Fortunately, new technologies are making it easy for food retailers to completely eliminate their use of HFC-refrigerants by instead utilizing natural refrigerants, and many grocers are already on board. Companies such as Aldi, Whole Foods, Target, Sprouts Farmers Market and Ahold Delhaize have all taken significant steps to shift their refrigeration systems to HFC-free options, according to EIA analysis, supporting third party claims that it the best long-term solution for the planet.
The best of all worlds
Among the most promising HFC-eliminating solutions are those enabled by solid-state cooling. Based on semiconductor technology, solid-state solutions remove the need for a compressor in favor of a tiny chip that powers a system that uses only low-pressure CO2 and water to cool and freeze. This offers considerable benefits over alternative strategies like HFOs and HFC-HFO blends, which are said to have a lower global warming impact, as it eliminates the need for chemical refrigerants altogether.

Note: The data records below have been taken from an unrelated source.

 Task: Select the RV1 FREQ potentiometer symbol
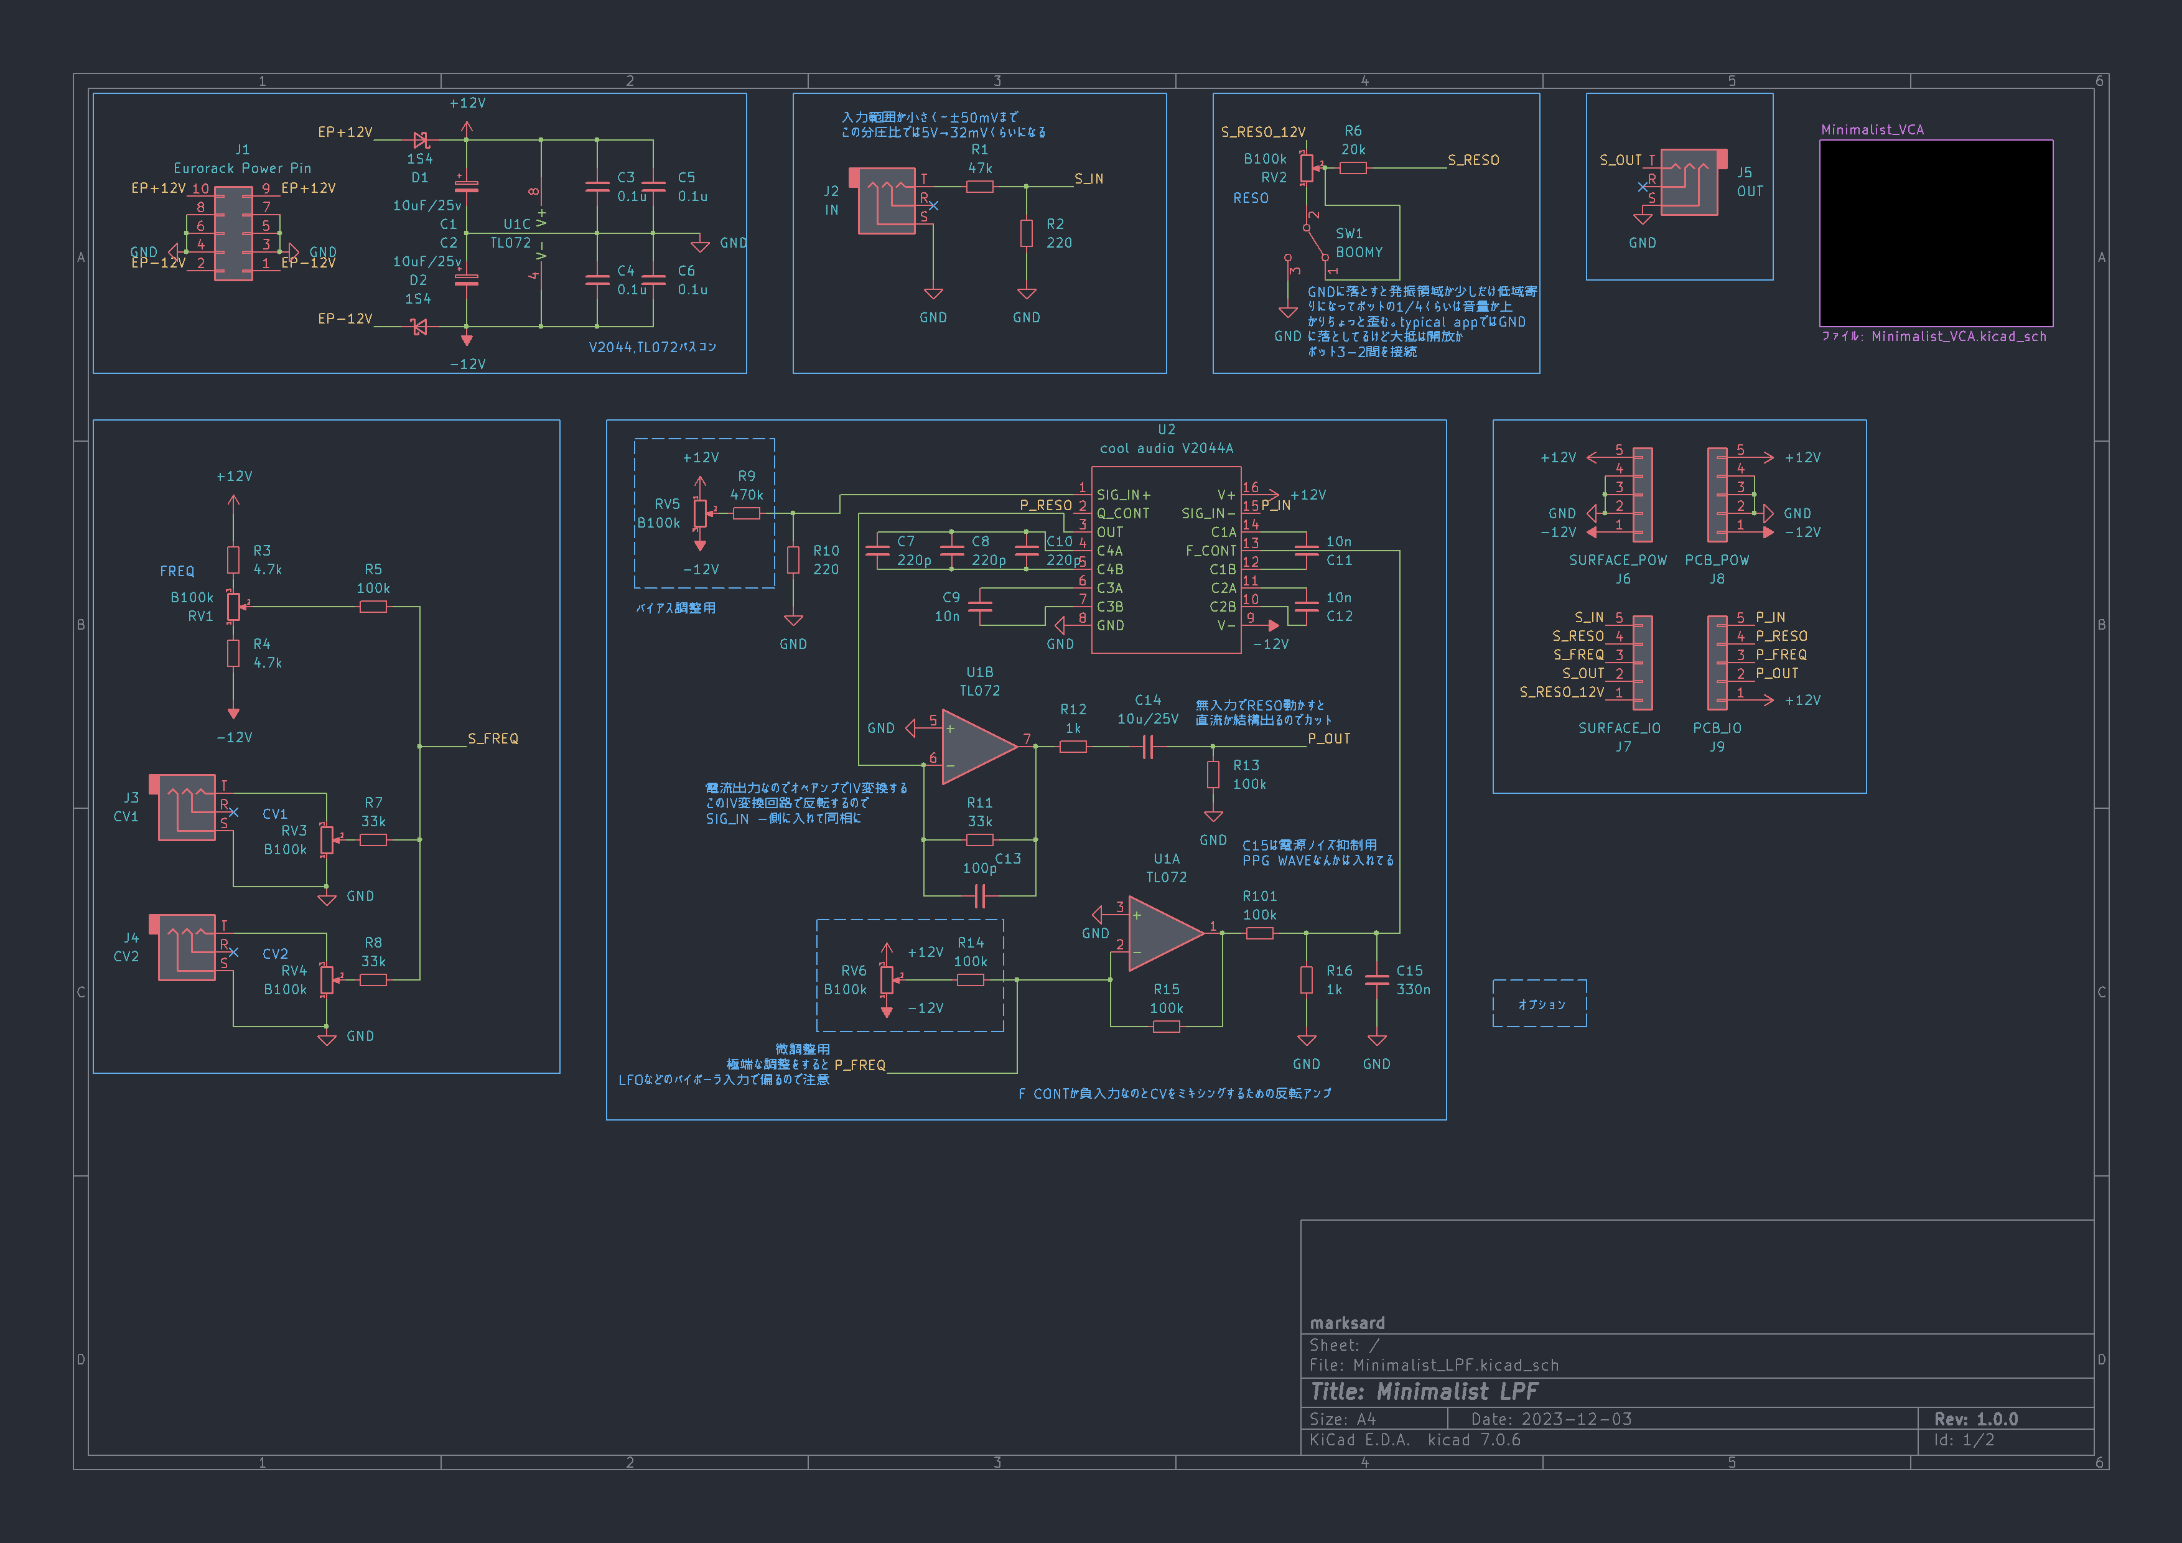(233, 606)
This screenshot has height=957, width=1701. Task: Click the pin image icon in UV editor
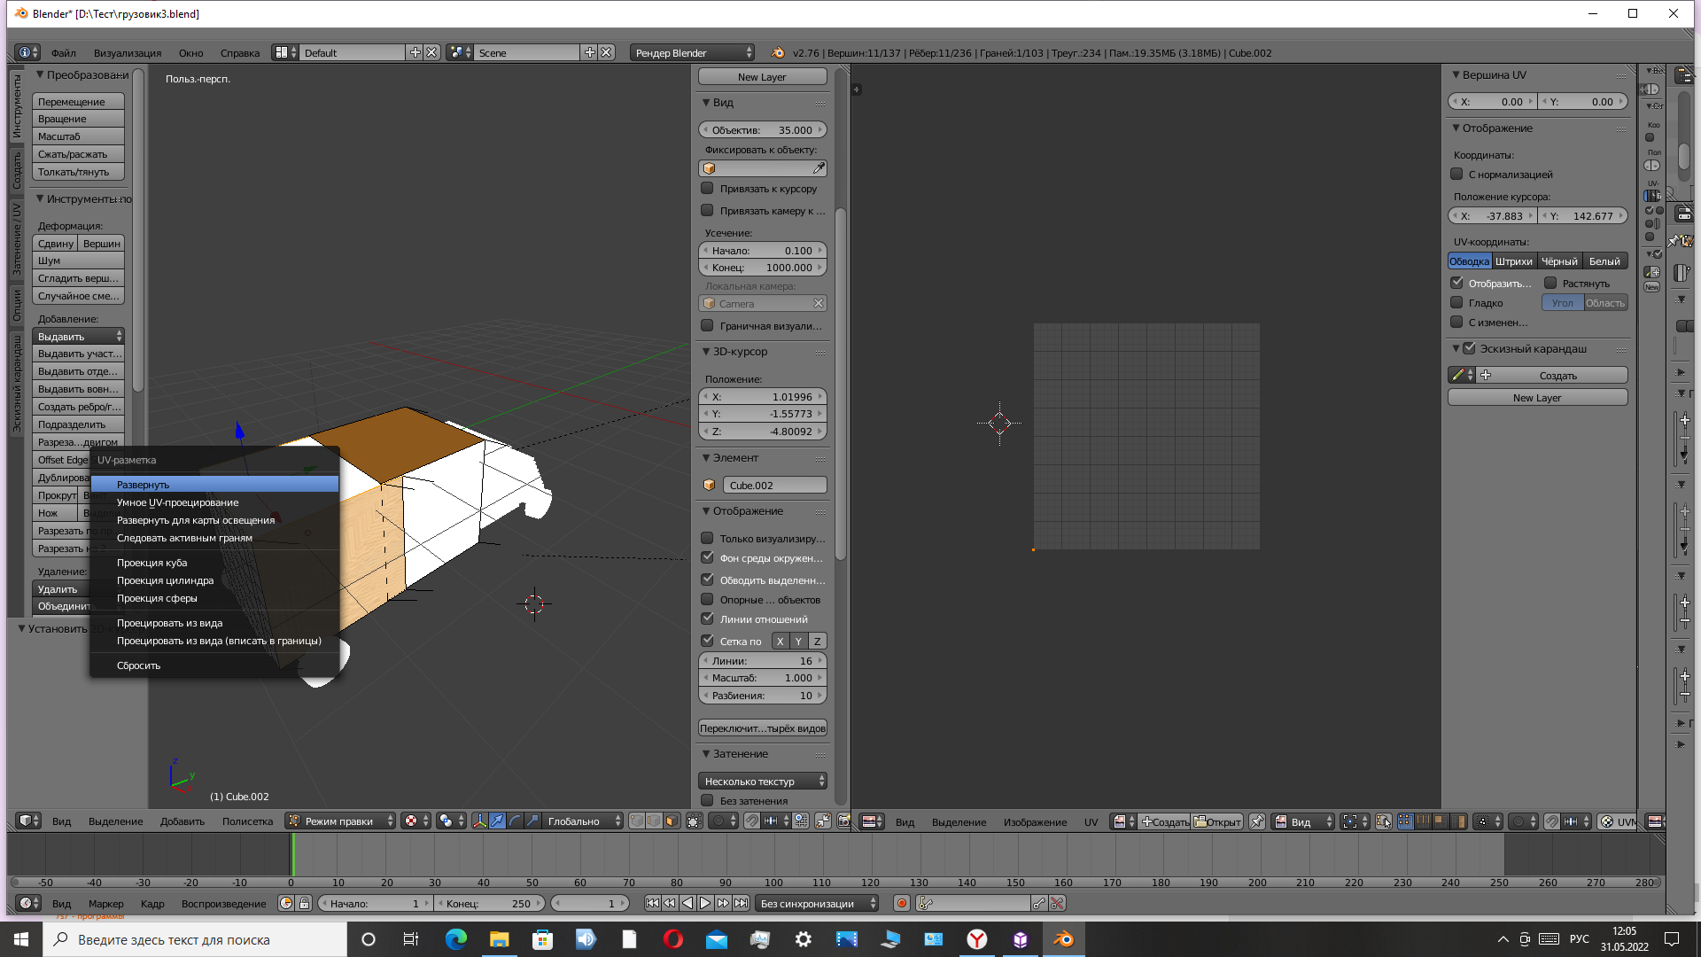(x=1256, y=822)
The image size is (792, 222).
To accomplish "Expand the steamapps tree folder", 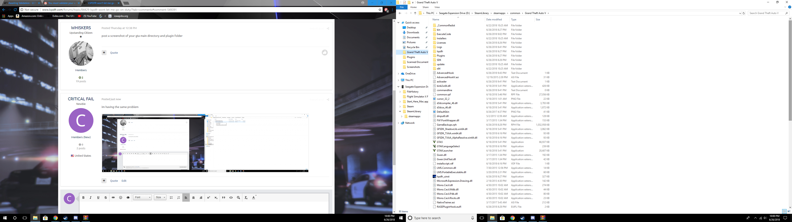I will pyautogui.click(x=402, y=117).
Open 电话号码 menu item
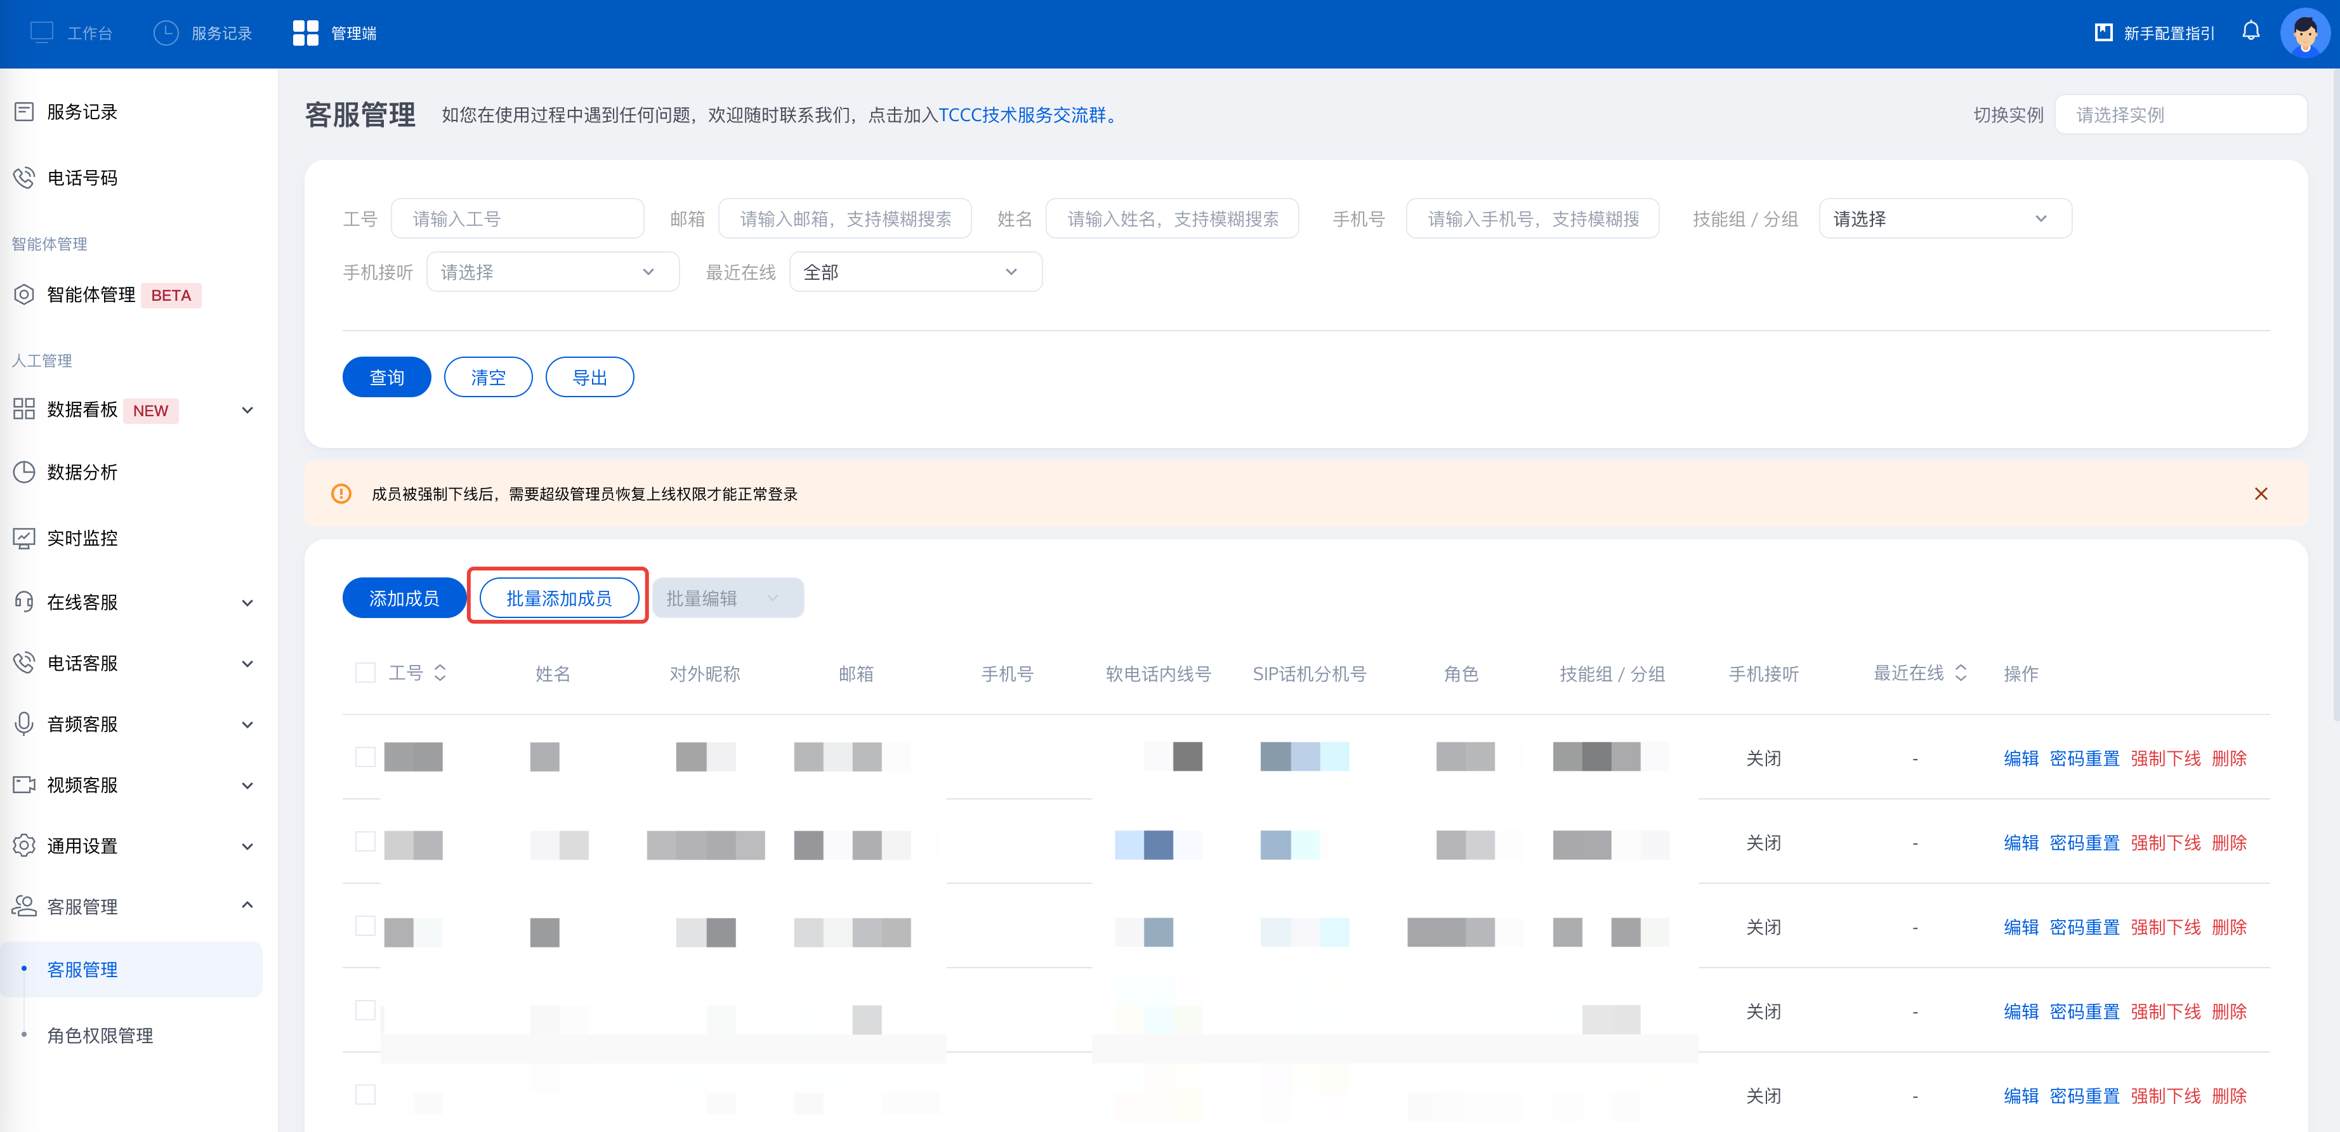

Eliminating the use of chemical refrigerants in favor of a fully natural approach enables grocers to adopt a solution that will be viable for decades, regardless of how refrigerant legislation may change.
Furthermore, what the technology drives in sustainability, it matches in profitability through “freedom of placement.” This is in stark contrast to traditional refrigerators and freezers, which are relegated to the back and perimeter of the retail environment due to their power needs and heat output. Solid-state solutions do not require special power drops, and because they do not incorporate a compressor, they reject heat at a much lower temperature, only a few degrees above ambient, and will not damage any surrounding product. These benefits make it possible to design solid-state units in a variety of different sizes and form factors. Together, these features provide unmatched versatility and make it possible to put the units and coveted fresh and frozen goods anywhere in the store, from mid-aisle and end-cap displays to checkout counters.
This placement aspect is having a remarkable impact at checkout, an area of the store that has long been dominated by products like candy bars. Now, retailers have the opportunity to maximize sales for in-demand products, like pre-prepared meal kits and single-serve ice cream, right at the register for the first time ever. In doing so, retailers can fully capitalize on the impulse buy. What’s more, 59% of consumers surveyed in another Phononic study said they would buy more at the checkout line if there were healthier options, while 46% say grocery stores should have more refrigerated and/or frozen options at checkout.
The need for sustainable cooling is indisputable, but who said you can’t drive sales and give your shoppers a better experience on your way to achieving it? Now that’s a true win-win.